* TRY IT:
Using the records below, write out again exactly the lines that begin at the line containing "zhaoxiaogang (111, 558)" and end at the line containing "LuJie (82, 1104)", and no other lines.

[Pixel coordinate grounding data]

※

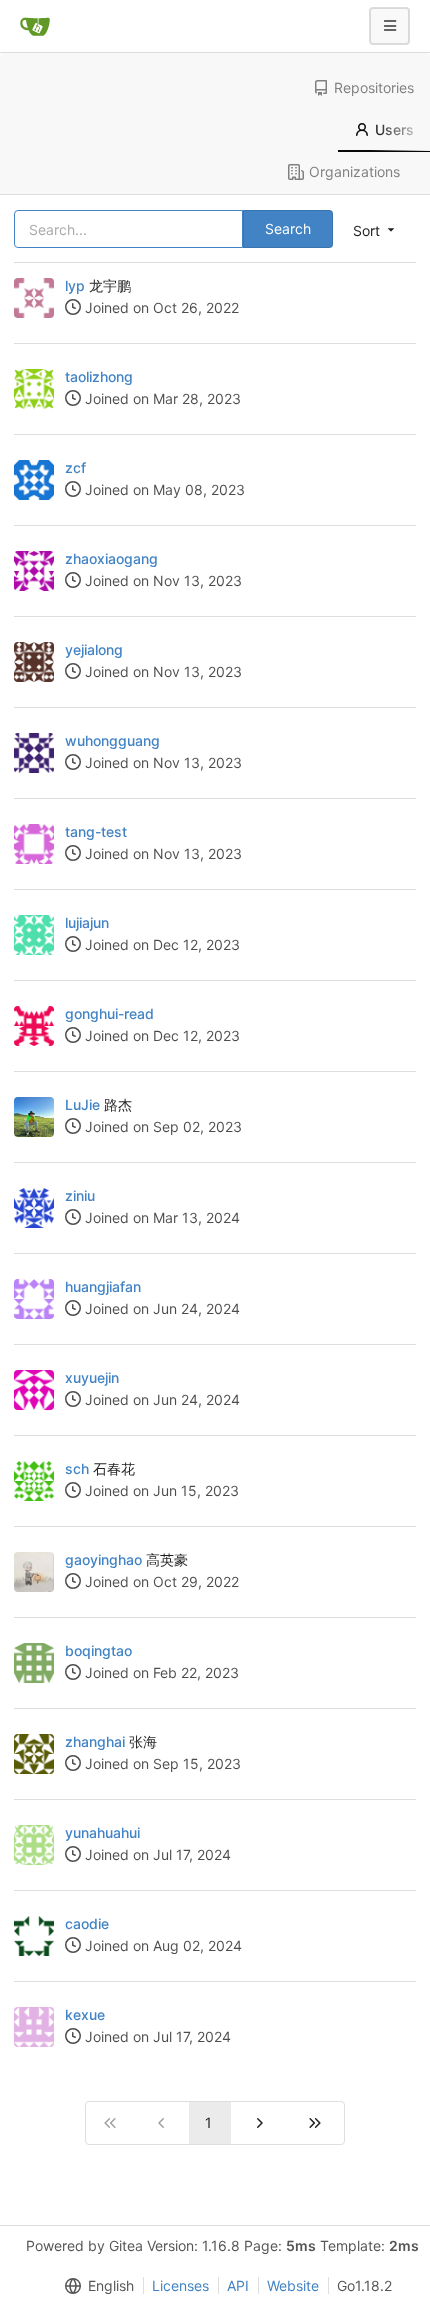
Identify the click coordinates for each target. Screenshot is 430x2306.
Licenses (180, 2285)
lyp (75, 285)
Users (394, 129)
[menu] (95, 2286)
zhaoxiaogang (111, 558)
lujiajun (87, 922)
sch (77, 1468)
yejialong (94, 649)
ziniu (80, 1195)
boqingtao (98, 1650)
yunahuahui (102, 1832)
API (238, 2285)
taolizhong (99, 376)
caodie (87, 1923)
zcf (75, 467)
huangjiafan (103, 1286)
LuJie (82, 1104)
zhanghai (95, 1741)
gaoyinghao (103, 1559)
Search (288, 228)
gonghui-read (109, 1013)
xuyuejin (92, 1377)
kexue (85, 2014)
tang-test (96, 831)
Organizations (354, 171)
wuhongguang (112, 740)
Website (293, 2285)
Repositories (374, 87)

※

* SOLUTION:
zhaoxiaogang (111, 558)
lujiajun (87, 922)
sch (77, 1468)
yejialong (94, 649)
ziniu (80, 1195)
boqingtao (98, 1650)
yunahuahui (102, 1832)
API (238, 2285)
taolizhong (99, 376)
caodie (87, 1923)
zcf (75, 467)
huangjiafan (103, 1286)
LuJie (82, 1104)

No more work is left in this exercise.